You’ve a CV/LB gap, right? Same here.
Same here. I am seeing ~10% delta which is a bit concerning to me.
I did find that in the training dataset that there were a noticeable amount of rows that are seemingly misclassified, especially in the WeaponType1 column. Would we assume the same misclassifications on the public/private dataset, or has it undergone more scrutiny? (eg. drowning misclassified as fall, or unknown classified as sharp instrument)
Hi @cyong, could you point us to a few of those rows? You can assume that the train and test sets have undergone the same level of data processing.
One question: The test set is split in public / private sets and current leaderboard is releated to public one? I don’t find the ratio of public/private anywhere.
Hi @MPWARE , that is correct - the leaderboard is based on the public portion of the test set, and there is a separate private portion that is withheld. We don’t release any additional information about the split; our advice is to create the best solution possible that doesn’t over-fit the public leaderboard.
Hi @ishashah,
btkc and cgfg are cases of drowning based on what the notes say that is not classified as Fall and Unknown respectively.

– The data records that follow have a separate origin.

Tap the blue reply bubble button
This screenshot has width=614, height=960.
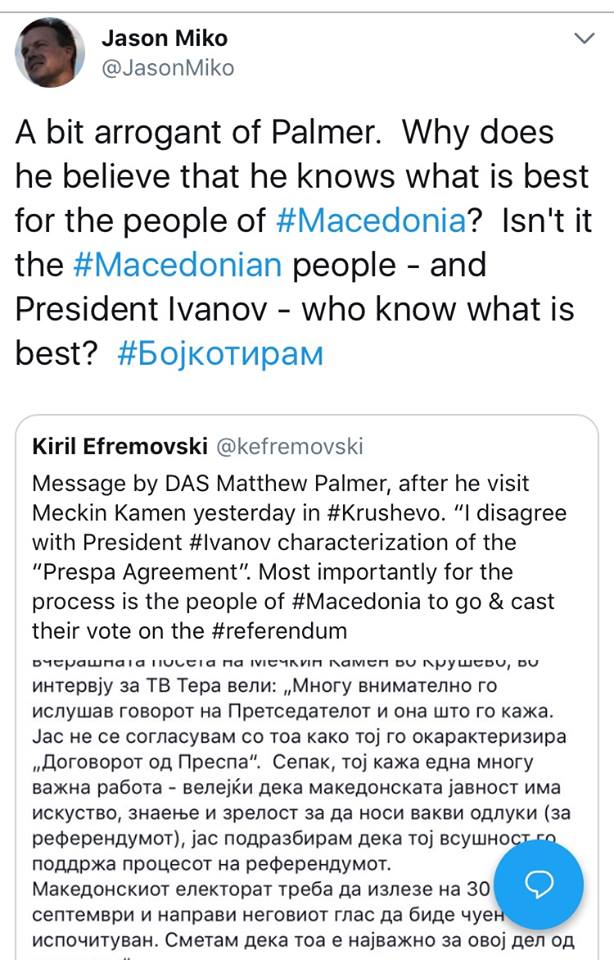[x=539, y=883]
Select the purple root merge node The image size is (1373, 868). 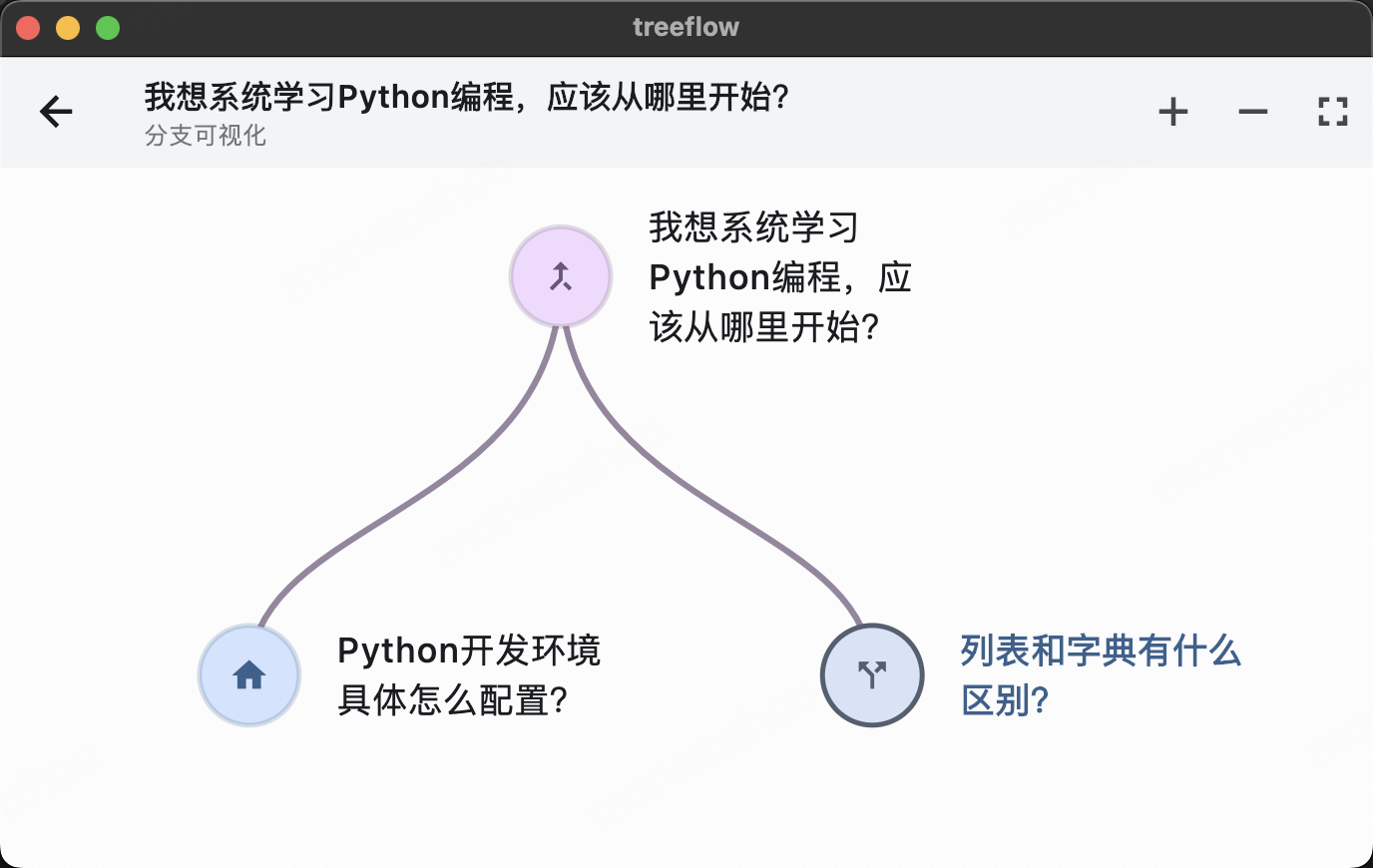pos(561,276)
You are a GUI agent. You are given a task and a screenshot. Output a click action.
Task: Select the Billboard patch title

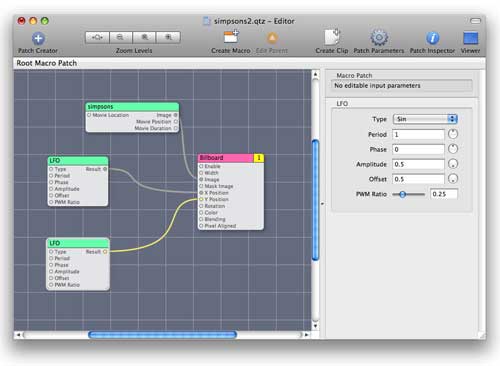212,158
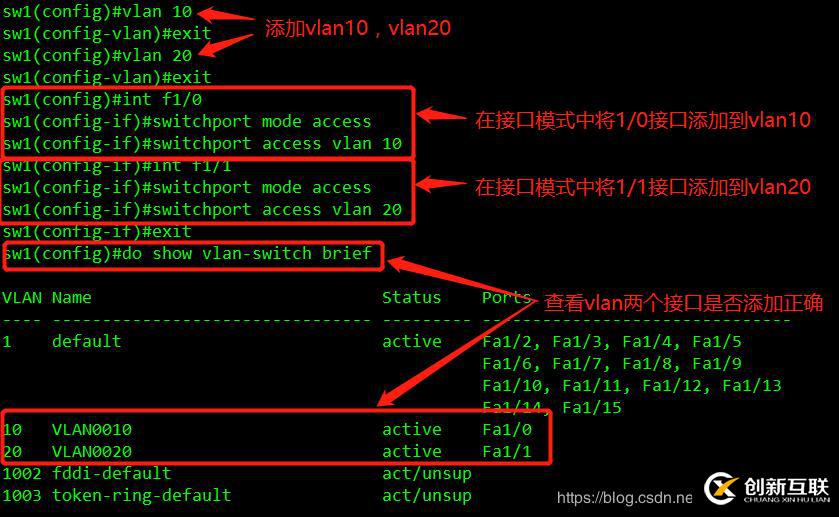Click the 'Status' column header
This screenshot has height=517, width=839.
tap(411, 297)
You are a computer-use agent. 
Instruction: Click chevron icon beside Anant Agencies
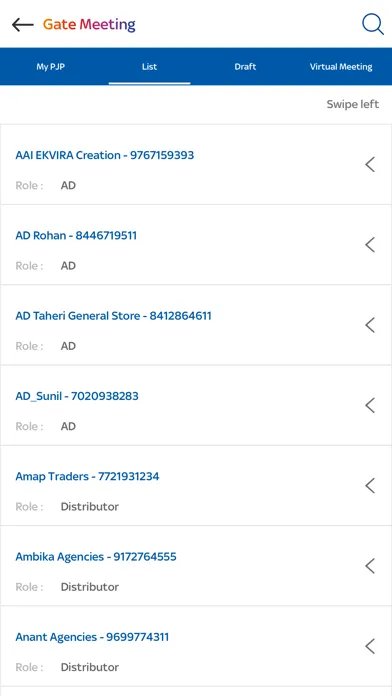370,646
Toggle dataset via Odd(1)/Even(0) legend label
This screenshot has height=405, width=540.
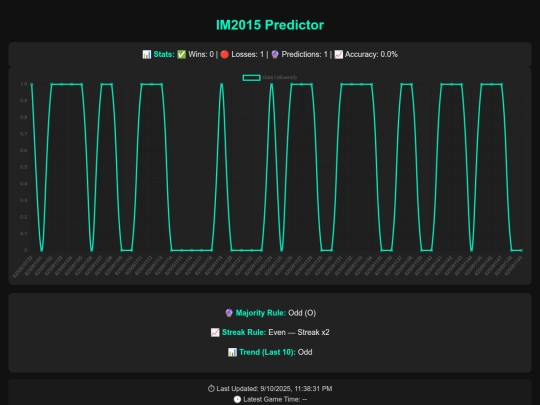coord(280,78)
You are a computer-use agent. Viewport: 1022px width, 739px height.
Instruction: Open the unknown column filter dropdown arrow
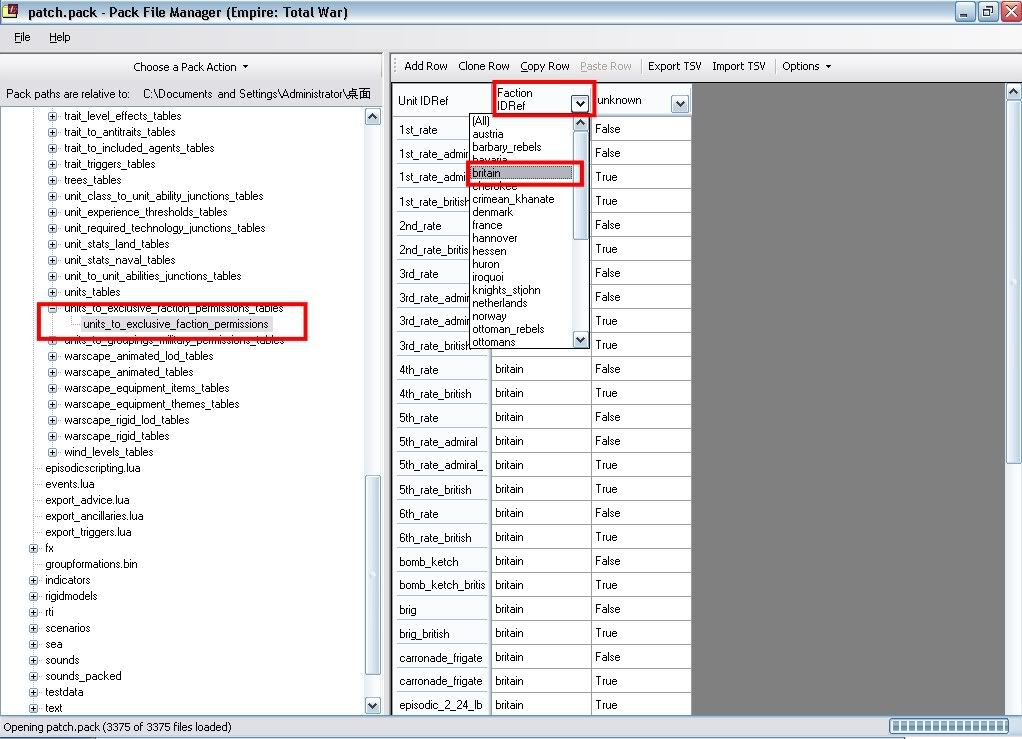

dsni is classified as sharp instrument but from the notes, it should be unknown as well.
I have more examples if needed.
Hi @cyong , thanks for flagging these cases for us. Since this dataset is human-coded, there is a minimal level of human error present. Since this is real data from the CDC that has undergone a few rounds of review, we won’t be updating it unless there is a systematic error throughout the data.
Thanks for the note, and please don’t hesitate to bring up any other concerns you have throughout the competition.
Thanks @ishashah for the clarification. I do want to raise that in my opinion, an entire class is coded inconsistently and would appreciate further clarification. In WeaponType1
, the Blunt Instrument class has 4 note examples. I would classify these 4 notes as Fall, Fall, Vehicle and Vehicle. Knowing that Blunt Instrument is also a minority class in the test set, the effect is not huge, but would appreciate any clarification.
Hi @cyong , thank you for pointing out these specific cases. We will certainly flag these instances of miscoding to the CDC.
Given that these cases are a small proportion of all records, we will be keeping them as-is for the duration of the competition. Since the performance metric takes a micro-averaged F1 score for categorical variables, these rare cases will have a very small impact on performance. Please let us know if you have any other comments!